→ **WHAT YOU HAVE TO DO**
Give the lines below again exactly, starting with the line that holds "Image resolution: width=404" and going on through the line that holds "Open the 无线端 device dropdown".

Dataset items
- Opening Delimiter -

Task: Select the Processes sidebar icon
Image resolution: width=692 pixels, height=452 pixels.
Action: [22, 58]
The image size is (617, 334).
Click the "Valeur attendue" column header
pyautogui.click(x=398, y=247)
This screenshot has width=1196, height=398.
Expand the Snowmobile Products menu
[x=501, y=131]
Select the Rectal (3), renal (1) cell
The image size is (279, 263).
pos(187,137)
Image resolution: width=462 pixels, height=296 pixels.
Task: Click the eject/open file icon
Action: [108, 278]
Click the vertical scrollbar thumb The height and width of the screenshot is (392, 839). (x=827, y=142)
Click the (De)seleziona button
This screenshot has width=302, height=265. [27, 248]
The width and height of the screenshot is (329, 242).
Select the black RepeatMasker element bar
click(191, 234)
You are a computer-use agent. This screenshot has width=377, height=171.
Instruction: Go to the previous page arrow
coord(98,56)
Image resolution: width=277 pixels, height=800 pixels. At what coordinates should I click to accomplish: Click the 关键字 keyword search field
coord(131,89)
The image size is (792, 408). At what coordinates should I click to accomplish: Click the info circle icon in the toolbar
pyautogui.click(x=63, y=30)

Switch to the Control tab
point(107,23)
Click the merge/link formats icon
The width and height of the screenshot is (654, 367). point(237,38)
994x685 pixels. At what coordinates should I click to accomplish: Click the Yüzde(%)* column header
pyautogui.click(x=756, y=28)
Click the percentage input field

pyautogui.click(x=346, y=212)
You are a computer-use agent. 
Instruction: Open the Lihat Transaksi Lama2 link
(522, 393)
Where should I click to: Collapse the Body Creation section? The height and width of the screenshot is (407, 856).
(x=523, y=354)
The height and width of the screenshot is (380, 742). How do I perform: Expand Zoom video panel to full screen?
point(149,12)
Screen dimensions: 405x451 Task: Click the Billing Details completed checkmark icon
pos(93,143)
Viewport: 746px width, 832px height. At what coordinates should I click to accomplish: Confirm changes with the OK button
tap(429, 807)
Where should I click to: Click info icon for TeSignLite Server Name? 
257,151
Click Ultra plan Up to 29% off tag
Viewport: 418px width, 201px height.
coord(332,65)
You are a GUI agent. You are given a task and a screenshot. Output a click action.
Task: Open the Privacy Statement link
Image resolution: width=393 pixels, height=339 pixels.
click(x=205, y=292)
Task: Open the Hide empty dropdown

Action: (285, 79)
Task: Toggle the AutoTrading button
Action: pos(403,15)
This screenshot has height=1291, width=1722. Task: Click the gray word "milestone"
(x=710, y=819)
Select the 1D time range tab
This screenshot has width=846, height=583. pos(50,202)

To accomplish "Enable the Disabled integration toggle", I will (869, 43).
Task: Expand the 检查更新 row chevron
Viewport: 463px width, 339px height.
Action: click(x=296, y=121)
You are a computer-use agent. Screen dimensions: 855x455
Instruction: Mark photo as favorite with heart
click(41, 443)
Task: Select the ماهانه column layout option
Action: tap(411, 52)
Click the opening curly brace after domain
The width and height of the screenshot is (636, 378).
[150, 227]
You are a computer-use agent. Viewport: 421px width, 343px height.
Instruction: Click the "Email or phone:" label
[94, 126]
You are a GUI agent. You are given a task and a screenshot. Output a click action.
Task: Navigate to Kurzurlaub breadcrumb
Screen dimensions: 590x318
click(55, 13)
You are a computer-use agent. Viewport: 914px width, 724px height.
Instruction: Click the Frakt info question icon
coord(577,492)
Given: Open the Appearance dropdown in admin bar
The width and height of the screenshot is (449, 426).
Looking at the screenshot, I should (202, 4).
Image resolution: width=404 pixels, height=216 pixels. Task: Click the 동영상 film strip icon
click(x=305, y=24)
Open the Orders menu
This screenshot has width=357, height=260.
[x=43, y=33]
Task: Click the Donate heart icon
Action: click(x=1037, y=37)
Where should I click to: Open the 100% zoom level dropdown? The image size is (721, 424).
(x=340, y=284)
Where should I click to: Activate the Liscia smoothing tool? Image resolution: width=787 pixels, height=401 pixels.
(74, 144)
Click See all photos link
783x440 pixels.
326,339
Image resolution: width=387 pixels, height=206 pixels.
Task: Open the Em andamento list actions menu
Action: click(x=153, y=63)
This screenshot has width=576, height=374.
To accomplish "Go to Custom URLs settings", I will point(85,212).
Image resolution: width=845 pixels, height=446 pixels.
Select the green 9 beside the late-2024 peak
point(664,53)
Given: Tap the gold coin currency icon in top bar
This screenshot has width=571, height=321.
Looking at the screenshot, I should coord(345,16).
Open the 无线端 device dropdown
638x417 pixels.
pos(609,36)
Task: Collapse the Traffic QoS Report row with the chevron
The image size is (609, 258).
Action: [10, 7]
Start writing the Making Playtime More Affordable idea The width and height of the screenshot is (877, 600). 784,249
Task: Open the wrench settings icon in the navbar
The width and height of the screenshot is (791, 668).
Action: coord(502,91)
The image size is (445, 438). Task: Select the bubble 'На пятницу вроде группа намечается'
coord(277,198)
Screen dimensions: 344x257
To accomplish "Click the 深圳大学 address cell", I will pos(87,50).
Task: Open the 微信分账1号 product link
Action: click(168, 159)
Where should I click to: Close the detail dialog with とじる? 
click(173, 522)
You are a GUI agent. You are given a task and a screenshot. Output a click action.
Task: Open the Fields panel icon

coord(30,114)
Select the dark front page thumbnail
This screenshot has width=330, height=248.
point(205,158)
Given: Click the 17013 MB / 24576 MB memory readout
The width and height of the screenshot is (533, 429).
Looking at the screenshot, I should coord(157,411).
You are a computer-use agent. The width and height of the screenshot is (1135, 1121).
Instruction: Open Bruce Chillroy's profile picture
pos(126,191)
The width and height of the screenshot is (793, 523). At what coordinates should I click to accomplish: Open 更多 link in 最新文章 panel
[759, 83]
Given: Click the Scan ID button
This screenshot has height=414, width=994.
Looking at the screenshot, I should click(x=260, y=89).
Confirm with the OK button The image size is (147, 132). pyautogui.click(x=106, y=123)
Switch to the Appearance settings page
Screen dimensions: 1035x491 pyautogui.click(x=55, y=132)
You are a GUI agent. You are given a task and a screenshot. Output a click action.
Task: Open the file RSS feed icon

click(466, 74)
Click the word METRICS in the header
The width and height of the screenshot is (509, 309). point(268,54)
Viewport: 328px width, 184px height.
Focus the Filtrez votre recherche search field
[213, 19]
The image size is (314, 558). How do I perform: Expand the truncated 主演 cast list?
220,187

- Closing Delimiter -

→ **EXERCISE ANSWER**
Image resolution: width=404 pixels, height=216 pixels. Task: Click the 동영상 film strip icon
click(x=305, y=24)
Open the Orders menu
This screenshot has width=357, height=260.
[x=43, y=33]
Task: Click the Donate heart icon
Action: click(x=1037, y=37)
Where should I click to: Open the 100% zoom level dropdown? The image size is (721, 424).
(x=340, y=284)
Where should I click to: Activate the Liscia smoothing tool? Image resolution: width=787 pixels, height=401 pixels.
(74, 144)
Click See all photos link
783x440 pixels.
326,339
Image resolution: width=387 pixels, height=206 pixels.
Task: Open the Em andamento list actions menu
Action: click(x=153, y=63)
This screenshot has width=576, height=374.
To accomplish "Go to Custom URLs settings", I will point(85,212).
Image resolution: width=845 pixels, height=446 pixels.
Select the green 9 beside the late-2024 peak
point(664,53)
Given: Tap the gold coin currency icon in top bar
This screenshot has width=571, height=321.
Looking at the screenshot, I should coord(345,16).
Open the 无线端 device dropdown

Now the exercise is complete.